GOAL OF THE EXERCISE. Give back every line of the data, transcribed exactly.

PROVIDED DATA.

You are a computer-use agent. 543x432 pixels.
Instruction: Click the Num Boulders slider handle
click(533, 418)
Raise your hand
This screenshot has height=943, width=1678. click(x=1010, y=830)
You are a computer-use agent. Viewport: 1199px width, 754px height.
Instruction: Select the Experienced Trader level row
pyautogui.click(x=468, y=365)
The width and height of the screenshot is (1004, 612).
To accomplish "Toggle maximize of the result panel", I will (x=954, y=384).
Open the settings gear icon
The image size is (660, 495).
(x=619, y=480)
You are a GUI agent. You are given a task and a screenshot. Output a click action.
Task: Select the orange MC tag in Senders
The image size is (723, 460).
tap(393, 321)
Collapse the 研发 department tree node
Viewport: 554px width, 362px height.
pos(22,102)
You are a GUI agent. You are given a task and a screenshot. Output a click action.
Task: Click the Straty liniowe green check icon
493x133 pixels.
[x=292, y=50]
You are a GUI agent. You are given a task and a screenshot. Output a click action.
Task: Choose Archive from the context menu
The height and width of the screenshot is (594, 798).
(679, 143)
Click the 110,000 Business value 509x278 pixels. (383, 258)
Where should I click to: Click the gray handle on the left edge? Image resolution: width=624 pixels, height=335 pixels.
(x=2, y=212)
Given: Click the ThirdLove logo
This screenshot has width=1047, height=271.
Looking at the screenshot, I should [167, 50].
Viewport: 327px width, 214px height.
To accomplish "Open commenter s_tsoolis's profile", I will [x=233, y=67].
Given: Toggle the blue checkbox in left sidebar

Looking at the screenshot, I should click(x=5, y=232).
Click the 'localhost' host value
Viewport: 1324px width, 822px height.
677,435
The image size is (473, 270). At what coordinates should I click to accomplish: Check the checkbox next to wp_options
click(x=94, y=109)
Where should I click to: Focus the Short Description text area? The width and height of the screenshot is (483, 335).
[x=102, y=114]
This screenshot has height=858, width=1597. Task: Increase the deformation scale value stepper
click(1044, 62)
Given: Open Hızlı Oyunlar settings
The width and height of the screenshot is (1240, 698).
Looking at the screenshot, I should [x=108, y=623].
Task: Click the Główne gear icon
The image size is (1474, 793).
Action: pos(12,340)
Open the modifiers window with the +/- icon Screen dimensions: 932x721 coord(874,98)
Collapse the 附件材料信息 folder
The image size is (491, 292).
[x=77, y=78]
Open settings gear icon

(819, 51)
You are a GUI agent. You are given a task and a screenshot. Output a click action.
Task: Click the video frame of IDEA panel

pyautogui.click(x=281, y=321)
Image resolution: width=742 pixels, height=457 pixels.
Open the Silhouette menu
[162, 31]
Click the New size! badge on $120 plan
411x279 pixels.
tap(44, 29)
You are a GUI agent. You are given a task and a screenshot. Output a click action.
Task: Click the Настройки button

EXERCISE ANSWER.
You are a computer-use agent. 543x432 pixels.
Instruction: Click the Num Boulders slider handle
click(533, 418)
Raise your hand
This screenshot has height=943, width=1678. click(x=1010, y=830)
You are a computer-use agent. Viewport: 1199px width, 754px height.
Instruction: Select the Experienced Trader level row
pyautogui.click(x=468, y=365)
The width and height of the screenshot is (1004, 612).
To accomplish "Toggle maximize of the result panel", I will (x=954, y=384).
Open the settings gear icon
The image size is (660, 495).
(x=619, y=480)
You are a GUI agent. You are given a task and a screenshot. Output a click action.
Task: Select the orange MC tag in Senders
The image size is (723, 460).
tap(393, 321)
Collapse the 研发 department tree node
Viewport: 554px width, 362px height.
pos(22,102)
You are a GUI agent. You are given a task and a screenshot. Output a click action.
Task: Click the Straty liniowe green check icon
493x133 pixels.
[x=292, y=50]
You are a GUI agent. You are given a task and a screenshot. Output a click action.
Task: Choose Archive from the context menu
The height and width of the screenshot is (594, 798).
(679, 143)
Click the 110,000 Business value 509x278 pixels. (383, 258)
Where should I click to: Click the gray handle on the left edge? Image resolution: width=624 pixels, height=335 pixels.
(x=2, y=212)
Given: Click the ThirdLove logo
This screenshot has width=1047, height=271.
Looking at the screenshot, I should [167, 50].
Viewport: 327px width, 214px height.
To accomplish "Open commenter s_tsoolis's profile", I will [x=233, y=67].
Given: Toggle the blue checkbox in left sidebar

Looking at the screenshot, I should click(x=5, y=232).
Click the 'localhost' host value
Viewport: 1324px width, 822px height.
677,435
The image size is (473, 270). At what coordinates should I click to accomplish: Check the checkbox next to wp_options
click(x=94, y=109)
Where should I click to: Focus the Short Description text area? The width and height of the screenshot is (483, 335).
[x=102, y=114]
This screenshot has height=858, width=1597. Task: Increase the deformation scale value stepper
click(1044, 62)
Given: Open Hızlı Oyunlar settings
The width and height of the screenshot is (1240, 698).
Looking at the screenshot, I should [x=108, y=623].
Task: Click the Główne gear icon
The image size is (1474, 793).
Action: pos(12,340)
Open the modifiers window with the +/- icon Screen dimensions: 932x721 coord(874,98)
Collapse the 附件材料信息 folder
The image size is (491, 292).
[x=77, y=78]
Open settings gear icon

(819, 51)
You are a GUI agent. You are given a task and a screenshot. Output a click action.
Task: Click the video frame of IDEA panel

pyautogui.click(x=281, y=321)
Image resolution: width=742 pixels, height=457 pixels.
Open the Silhouette menu
[162, 31]
Click the New size! badge on $120 plan
411x279 pixels.
tap(44, 29)
You are a GUI agent. You are given a task and a screenshot. Output a click action.
Task: Click the Настройки button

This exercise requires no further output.